• _Your assignment_: Would you reproduce exactly the lines below from the one holding "My Tickets (1057, 97)" through the one holding "How to Change Settings", inclusive, and no others?

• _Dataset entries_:
^^^^

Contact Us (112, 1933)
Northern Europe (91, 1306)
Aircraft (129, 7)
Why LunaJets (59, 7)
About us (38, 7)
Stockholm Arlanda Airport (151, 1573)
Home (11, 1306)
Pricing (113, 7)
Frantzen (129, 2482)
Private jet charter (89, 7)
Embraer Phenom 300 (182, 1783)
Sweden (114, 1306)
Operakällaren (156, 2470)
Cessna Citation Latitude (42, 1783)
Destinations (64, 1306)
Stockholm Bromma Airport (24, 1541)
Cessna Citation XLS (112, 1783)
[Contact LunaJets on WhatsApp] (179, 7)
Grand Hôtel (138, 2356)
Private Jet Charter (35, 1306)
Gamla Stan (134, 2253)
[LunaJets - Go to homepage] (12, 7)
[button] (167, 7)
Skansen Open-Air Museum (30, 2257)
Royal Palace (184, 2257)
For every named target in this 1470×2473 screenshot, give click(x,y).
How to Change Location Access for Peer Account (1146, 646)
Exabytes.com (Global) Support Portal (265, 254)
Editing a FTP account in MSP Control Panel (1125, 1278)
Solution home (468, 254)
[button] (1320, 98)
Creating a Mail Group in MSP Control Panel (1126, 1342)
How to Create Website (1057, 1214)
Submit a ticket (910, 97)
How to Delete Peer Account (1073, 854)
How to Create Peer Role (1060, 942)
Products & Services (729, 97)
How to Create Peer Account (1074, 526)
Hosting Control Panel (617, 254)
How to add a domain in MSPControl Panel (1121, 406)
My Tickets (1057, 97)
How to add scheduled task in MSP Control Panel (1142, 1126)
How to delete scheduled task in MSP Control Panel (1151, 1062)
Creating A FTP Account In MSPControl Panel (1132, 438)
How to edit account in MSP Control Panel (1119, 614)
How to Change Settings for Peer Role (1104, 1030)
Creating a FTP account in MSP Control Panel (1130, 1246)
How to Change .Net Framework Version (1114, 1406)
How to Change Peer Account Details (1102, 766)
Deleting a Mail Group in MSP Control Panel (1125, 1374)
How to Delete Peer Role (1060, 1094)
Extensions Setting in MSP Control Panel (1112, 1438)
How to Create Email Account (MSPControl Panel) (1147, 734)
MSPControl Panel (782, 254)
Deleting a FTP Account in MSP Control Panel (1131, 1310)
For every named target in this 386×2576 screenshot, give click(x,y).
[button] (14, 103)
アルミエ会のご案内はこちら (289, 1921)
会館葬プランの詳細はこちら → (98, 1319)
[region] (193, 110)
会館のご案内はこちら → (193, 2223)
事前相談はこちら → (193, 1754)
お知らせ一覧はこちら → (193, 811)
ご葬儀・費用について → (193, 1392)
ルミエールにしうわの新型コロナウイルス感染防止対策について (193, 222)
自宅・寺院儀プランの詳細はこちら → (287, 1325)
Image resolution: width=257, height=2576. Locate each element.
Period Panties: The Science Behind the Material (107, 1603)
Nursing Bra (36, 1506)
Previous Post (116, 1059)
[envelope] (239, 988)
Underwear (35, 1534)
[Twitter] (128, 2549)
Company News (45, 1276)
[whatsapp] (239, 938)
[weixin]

^^^^

• _Solution to the exercise_:
My Tickets (1057, 97)
How to add scheduled task in MSP Control Panel (1142, 1126)
How to delete scheduled task in MSP Control Panel (1151, 1062)
Creating A FTP Account In MSPControl Panel (1132, 438)
How to edit account in MSP Control Panel (1119, 614)
How to Change Settings for Peer Role (1104, 1030)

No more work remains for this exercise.